● **Exercise instructions**:
A) From the Barnbow text, extract the passage between "On the night" and "help their colleagues.", inclusive.
B) Using the Barnbow text, answer these questions:
(i) In celebration of which year's International Women's Day is the new series launched?
(ii) How many acres did the Barnbow site cover?
(iii) How many women were killed by the shell that exploded in Room 42?

● **Supplied text**:
[Start of Attachment]

In celebration of International Women’s Day 2019 we are launching a new series using items from our collections to highlight the women and events that shaped Leeds. From the Barnbow Lasses of WWI and the Suffragettes that fought for a woman’s right to vote, to prominent and pioneering female politicians Alice Bacon, Maud Dightam and Gertrude Dennison, this series will bring to light long forgotten or never known names of the women who blazed a trail and achieved great things.
Remembering Barnbow
WWI brought many changes to the home front, with large numbers of men leaving for the theatre of war their roles in industry and the manufacturing of munitions required filling and fast. This brought a huge influx of women into job roles traditionally held by men, and with better wages than that of a domestic servant coupled with a patriotic call to arms for everyone to do their bit for the war effort, the presence of women in the workforce grew.
Set up during WWI by the Leeds Munitions Committee, Barnbow was a 200 acre site answering the need for shells vital to the war effort. The workforce of 16,000, mostly women, covered three shifts over a 24-hour period, six days a week. Holidays were unheard of, and the TNT poison that turned the skin of the workers yellow gave the women the nickname ‘Barnbow Canaries’.
On the night of December 5th 1916 a shell exploded in Room 42 killing 35 women and causing severe injuries to many more including those who ran into the building to help their colleagues.
Despite some of the machinery being completely destroyed there was only a short delay before production was back up and running, however censorship and fears over morale meant the explosion and location of Barnbow were kept out of the national press, and the obituaries of the women who died carried ambiguous references to “killed in accident” or “died suddenly”.
The centenary of the accident in 2016 brought Barnbow back into the newspapers however most mentioned a name here and there but nothing about the women, the lives they lead or the people they left behind. Our century article Remembering the Barnbow Tragedy corrects this, naming each of the women and using the resources of the Local & Family History library to tell more of their stories.

[End of Attachment]

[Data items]
[Start of Attachment]

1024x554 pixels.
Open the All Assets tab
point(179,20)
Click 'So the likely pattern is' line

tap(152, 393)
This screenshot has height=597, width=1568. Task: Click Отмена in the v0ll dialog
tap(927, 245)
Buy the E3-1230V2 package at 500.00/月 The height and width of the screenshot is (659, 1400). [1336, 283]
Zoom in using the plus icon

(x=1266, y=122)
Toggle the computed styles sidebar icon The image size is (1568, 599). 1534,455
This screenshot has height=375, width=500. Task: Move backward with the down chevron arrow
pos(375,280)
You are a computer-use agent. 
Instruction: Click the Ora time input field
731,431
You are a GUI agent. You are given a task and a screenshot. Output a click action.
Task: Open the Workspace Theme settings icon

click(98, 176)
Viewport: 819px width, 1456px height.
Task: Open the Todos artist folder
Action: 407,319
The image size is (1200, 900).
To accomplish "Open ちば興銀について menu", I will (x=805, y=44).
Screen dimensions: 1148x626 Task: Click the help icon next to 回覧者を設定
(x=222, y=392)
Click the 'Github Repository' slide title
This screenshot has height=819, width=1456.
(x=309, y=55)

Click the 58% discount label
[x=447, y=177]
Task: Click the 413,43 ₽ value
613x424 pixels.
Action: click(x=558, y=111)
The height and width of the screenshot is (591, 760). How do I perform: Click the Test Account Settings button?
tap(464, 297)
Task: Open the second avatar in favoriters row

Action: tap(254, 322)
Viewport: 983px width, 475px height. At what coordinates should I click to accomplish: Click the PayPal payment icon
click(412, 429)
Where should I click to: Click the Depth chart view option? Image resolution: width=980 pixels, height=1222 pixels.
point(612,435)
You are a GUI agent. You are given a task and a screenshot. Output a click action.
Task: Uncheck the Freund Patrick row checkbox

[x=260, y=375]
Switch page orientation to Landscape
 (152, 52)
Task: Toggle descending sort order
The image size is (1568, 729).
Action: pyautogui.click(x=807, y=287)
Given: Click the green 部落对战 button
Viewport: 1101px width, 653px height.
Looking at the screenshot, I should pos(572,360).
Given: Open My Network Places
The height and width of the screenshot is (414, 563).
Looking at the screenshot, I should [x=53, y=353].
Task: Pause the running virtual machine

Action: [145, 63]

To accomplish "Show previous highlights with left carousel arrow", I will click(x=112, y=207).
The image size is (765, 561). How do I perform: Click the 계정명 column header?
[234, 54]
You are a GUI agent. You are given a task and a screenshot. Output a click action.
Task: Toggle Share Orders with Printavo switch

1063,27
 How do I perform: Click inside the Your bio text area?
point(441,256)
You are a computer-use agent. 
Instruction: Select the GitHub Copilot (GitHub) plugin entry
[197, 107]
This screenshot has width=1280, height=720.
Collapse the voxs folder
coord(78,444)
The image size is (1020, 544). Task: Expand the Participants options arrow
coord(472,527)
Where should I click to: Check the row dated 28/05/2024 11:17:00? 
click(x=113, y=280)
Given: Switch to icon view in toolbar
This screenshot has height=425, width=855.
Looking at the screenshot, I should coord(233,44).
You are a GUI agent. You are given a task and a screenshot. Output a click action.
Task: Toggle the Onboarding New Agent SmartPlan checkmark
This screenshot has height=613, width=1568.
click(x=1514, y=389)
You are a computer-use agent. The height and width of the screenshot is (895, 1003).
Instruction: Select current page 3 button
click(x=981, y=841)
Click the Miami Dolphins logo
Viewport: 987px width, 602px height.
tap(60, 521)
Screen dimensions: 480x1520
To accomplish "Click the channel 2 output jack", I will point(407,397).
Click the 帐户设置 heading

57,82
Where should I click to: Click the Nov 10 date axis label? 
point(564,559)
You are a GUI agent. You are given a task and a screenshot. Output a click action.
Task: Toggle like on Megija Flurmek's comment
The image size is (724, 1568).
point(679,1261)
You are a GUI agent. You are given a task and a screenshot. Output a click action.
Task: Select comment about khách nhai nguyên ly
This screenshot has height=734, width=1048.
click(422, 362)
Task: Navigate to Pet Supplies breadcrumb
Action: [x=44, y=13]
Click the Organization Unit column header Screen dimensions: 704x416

[End of Attachment]

● **Responses for each task**:
A)
On the night of December 5th 1916 a shell exploded in Room 42 killing 35 women and causing severe injuries to many more including those who ran into the building to help their colleagues.

B)
(i) 2019
(ii) 200 acres
(iii) 35